Below are some records; reproduce them exactly.
◇ ◇ ◇ ◇ ◇
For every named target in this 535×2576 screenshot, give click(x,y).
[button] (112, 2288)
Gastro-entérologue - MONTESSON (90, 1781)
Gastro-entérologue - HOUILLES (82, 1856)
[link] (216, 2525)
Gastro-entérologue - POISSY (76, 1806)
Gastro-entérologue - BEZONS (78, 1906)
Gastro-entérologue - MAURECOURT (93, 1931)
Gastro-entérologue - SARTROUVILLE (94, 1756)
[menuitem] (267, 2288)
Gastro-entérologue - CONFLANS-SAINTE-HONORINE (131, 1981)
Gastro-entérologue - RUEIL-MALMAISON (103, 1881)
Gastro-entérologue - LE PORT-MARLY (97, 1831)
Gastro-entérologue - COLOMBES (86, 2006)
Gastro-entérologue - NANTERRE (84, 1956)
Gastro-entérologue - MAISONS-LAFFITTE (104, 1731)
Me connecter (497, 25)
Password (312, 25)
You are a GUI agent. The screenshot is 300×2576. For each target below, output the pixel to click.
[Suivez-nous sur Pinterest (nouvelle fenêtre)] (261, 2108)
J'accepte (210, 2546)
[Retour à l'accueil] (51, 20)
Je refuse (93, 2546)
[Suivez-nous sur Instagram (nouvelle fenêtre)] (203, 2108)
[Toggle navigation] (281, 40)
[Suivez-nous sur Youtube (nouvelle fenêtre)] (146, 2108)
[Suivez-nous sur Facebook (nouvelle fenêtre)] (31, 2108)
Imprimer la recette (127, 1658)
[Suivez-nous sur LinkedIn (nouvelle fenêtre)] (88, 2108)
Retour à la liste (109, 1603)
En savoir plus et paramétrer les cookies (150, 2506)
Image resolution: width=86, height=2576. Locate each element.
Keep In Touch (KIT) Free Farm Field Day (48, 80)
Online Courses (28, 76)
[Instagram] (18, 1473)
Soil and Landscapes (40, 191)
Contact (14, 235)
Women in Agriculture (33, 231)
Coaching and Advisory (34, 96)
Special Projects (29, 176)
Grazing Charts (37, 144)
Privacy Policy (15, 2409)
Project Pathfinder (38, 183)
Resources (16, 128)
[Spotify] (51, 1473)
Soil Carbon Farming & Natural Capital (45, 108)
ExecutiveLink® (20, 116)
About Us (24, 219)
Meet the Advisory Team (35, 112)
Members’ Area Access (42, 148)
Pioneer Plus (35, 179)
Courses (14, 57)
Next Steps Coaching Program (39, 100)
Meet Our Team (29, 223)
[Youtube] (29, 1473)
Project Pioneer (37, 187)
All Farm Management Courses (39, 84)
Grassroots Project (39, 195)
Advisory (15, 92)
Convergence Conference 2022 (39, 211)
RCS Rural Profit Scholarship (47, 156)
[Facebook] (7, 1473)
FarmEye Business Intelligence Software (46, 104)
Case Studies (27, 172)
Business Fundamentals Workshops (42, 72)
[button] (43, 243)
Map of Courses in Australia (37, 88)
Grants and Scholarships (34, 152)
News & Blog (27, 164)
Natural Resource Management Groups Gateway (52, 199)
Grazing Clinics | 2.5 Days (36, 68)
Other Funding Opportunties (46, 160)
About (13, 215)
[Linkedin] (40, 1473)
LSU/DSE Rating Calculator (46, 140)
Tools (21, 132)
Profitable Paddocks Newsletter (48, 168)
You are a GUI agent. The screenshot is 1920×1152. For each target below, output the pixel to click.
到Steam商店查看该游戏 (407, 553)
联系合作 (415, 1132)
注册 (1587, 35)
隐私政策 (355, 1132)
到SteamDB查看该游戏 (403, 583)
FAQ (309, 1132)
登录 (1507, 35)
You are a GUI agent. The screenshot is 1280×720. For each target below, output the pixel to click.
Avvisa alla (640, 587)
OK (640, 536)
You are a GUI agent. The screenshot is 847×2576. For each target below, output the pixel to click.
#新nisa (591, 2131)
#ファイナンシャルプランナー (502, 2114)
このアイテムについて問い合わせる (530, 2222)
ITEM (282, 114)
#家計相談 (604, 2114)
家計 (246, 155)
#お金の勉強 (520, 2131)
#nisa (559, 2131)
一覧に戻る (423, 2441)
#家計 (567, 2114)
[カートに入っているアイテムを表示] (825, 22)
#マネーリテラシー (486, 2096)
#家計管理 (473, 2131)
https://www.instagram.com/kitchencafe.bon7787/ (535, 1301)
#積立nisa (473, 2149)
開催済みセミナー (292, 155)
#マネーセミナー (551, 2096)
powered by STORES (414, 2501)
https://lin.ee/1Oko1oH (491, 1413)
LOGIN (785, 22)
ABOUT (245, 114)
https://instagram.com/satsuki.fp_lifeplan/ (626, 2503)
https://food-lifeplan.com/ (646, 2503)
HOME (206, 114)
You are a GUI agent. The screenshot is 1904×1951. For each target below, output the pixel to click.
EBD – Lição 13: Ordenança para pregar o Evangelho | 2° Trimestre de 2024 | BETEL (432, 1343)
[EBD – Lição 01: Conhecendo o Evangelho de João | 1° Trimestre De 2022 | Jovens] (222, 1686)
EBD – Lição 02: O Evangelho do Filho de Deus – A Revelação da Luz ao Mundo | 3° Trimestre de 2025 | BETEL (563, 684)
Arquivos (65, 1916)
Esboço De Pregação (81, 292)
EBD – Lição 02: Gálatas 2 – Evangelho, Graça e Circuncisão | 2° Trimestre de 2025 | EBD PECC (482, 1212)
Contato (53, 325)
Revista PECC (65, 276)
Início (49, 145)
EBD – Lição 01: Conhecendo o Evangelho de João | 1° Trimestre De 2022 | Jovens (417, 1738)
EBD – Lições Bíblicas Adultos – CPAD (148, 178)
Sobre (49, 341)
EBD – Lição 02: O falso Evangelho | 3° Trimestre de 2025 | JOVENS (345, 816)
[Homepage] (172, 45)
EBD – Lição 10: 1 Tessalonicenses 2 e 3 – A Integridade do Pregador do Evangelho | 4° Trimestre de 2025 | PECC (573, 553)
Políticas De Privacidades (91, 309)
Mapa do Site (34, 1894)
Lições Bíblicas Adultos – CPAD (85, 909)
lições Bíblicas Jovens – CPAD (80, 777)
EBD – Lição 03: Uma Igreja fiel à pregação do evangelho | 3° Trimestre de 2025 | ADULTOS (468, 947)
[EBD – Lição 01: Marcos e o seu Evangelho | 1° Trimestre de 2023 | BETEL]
◇ ◇ ◇ ◇ ◇
**Response to the task:**
For every named target in this 535×2576 screenshot, give click(x,y).
[button] (112, 2288)
Gastro-entérologue - MONTESSON (90, 1781)
Gastro-entérologue - HOUILLES (82, 1856)
[link] (216, 2525)
Gastro-entérologue - POISSY (76, 1806)
Gastro-entérologue - BEZONS (78, 1906)
Gastro-entérologue - MAURECOURT (93, 1931)
Gastro-entérologue - SARTROUVILLE (94, 1756)
[menuitem] (267, 2288)
Gastro-entérologue - CONFLANS-SAINTE-HONORINE (131, 1981)
Gastro-entérologue - RUEIL-MALMAISON (103, 1881)
Gastro-entérologue - LE PORT-MARLY (97, 1831)
Gastro-entérologue - COLOMBES (86, 2006)
Gastro-entérologue - NANTERRE (84, 1956)
Gastro-entérologue - MAISONS-LAFFITTE (104, 1731)
Me connecter (497, 25)
Password (312, 25)
You are a GUI agent. The screenshot is 300×2576. For each target below, output the pixel to click.
[Suivez-nous sur Pinterest (nouvelle fenêtre)] (261, 2108)
J'accepte (210, 2546)
[Retour à l'accueil] (51, 20)
Je refuse (93, 2546)
[Suivez-nous sur Instagram (nouvelle fenêtre)] (203, 2108)
[Toggle navigation] (281, 40)
[Suivez-nous sur Youtube (nouvelle fenêtre)] (146, 2108)
[Suivez-nous sur Facebook (nouvelle fenêtre)] (31, 2108)
Imprimer la recette (127, 1658)
[Suivez-nous sur LinkedIn (nouvelle fenêtre)] (88, 2108)
Retour à la liste (109, 1603)
En savoir plus et paramétrer les cookies (150, 2506)
Image resolution: width=86, height=2576. Locate each element.
Keep In Touch (KIT) Free Farm Field Day (48, 80)
Online Courses (28, 76)
[Instagram] (18, 1473)
Soil and Landscapes (40, 191)
Contact (14, 235)
Women in Agriculture (33, 231)
Coaching and Advisory (34, 96)
Special Projects (29, 176)
Grazing Charts (37, 144)
Privacy Policy (15, 2409)
Project Pathfinder (38, 183)
Resources (16, 128)
[Spotify] (51, 1473)
Soil Carbon Farming & Natural Capital (45, 108)
ExecutiveLink® (20, 116)
About Us (24, 219)
Meet the Advisory Team (35, 112)
Members’ Area Access (42, 148)
Pioneer Plus (35, 179)
Courses (14, 57)
Next Steps Coaching Program (39, 100)
Meet Our Team (29, 223)
[Youtube] (29, 1473)
Project Pioneer (37, 187)
All Farm Management Courses (39, 84)
Grassroots Project (39, 195)
Advisory (15, 92)
Convergence Conference 2022 (39, 211)
RCS Rural Profit Scholarship (47, 156)
[Facebook] (7, 1473)
FarmEye Business Intelligence Software (46, 104)
Case Studies (27, 172)
Business Fundamentals Workshops (42, 72)
[button] (43, 243)
Map of Courses in Australia (37, 88)
Grants and Scholarships (34, 152)
News & Blog (27, 164)
Natural Resource Management Groups Gateway (52, 199)
Grazing Clinics | 2.5 Days (36, 68)
Other Funding Opportunties (46, 160)
About (13, 215)
[Linkedin] (40, 1473)
LSU/DSE Rating Calculator (46, 140)
Tools (21, 132)
Profitable Paddocks Newsletter (48, 168)
You are a GUI agent. The screenshot is 1920×1152. For each target below, output the pixel to click.
到Steam商店查看该游戏 (407, 553)
联系合作 (415, 1132)
注册 (1587, 35)
隐私政策 (355, 1132)
到SteamDB查看该游戏 (403, 583)
FAQ (309, 1132)
登录 (1507, 35)
You are a GUI agent. The screenshot is 1280×720. For each target below, output the pixel to click.
Avvisa alla (640, 587)
OK (640, 536)
You are a GUI agent. The screenshot is 847×2576. For each target below, output the pixel to click.
#新nisa (591, 2131)
#ファイナンシャルプランナー (502, 2114)
このアイテムについて問い合わせる (530, 2222)
ITEM (282, 114)
#家計相談 (604, 2114)
家計 (246, 155)
#お金の勉強 (520, 2131)
#nisa (559, 2131)
一覧に戻る (423, 2441)
#家計 (567, 2114)
[カートに入っているアイテムを表示] (825, 22)
#マネーリテラシー (486, 2096)
#家計管理 (473, 2131)
https://www.instagram.com/kitchencafe.bon7787/ (535, 1301)
#積立nisa (473, 2149)
開催済みセミナー (292, 155)
#マネーセミナー (551, 2096)
powered by STORES (414, 2501)
https://lin.ee/1Oko1oH (491, 1413)
LOGIN (785, 22)
ABOUT (245, 114)
https://instagram.com/satsuki.fp_lifeplan/ (626, 2503)
https://food-lifeplan.com/ (646, 2503)
HOME (206, 114)
You are a GUI agent. The screenshot is 1904×1951. For each target below, output the pixel to click.
EBD – Lição 13: Ordenança para pregar o Evangelho | 2° Trimestre de 2024 | BETEL (432, 1343)
[EBD – Lição 01: Conhecendo o Evangelho de João | 1° Trimestre De 2022 | Jovens] (222, 1686)
EBD – Lição 02: O Evangelho do Filho de Deus – A Revelação da Luz ao Mundo | 3° Trimestre de 2025 | BETEL (563, 684)
Arquivos (65, 1916)
Esboço De Pregação (81, 292)
EBD – Lição 02: Gálatas 2 – Evangelho, Graça e Circuncisão | 2° Trimestre de 2025 | EBD PECC (482, 1212)
Contato (53, 325)
Revista PECC (65, 276)
Início (49, 145)
EBD – Lição 01: Conhecendo o Evangelho de João | 1° Trimestre De 2022 | Jovens (417, 1738)
EBD – Lições Bíblicas Adultos – CPAD (148, 178)
Sobre (49, 341)
EBD – Lição 02: O falso Evangelho | 3° Trimestre de 2025 | JOVENS (345, 816)
[Homepage] (172, 45)
EBD – Lição 10: 1 Tessalonicenses 2 e 3 – A Integridade do Pregador do Evangelho | 4° Trimestre de 2025 | PECC (573, 553)
Políticas De Privacidades (91, 309)
Mapa do Site (34, 1894)
Lições Bíblicas Adultos – CPAD (85, 909)
lições Bíblicas Jovens – CPAD (80, 777)
EBD – Lição 03: Uma Igreja fiel à pregação do evangelho | 3° Trimestre de 2025 | ADULTOS (468, 947)
[EBD – Lição 01: Marcos e o seu Evangelho | 1° Trimestre de 2023 | BETEL]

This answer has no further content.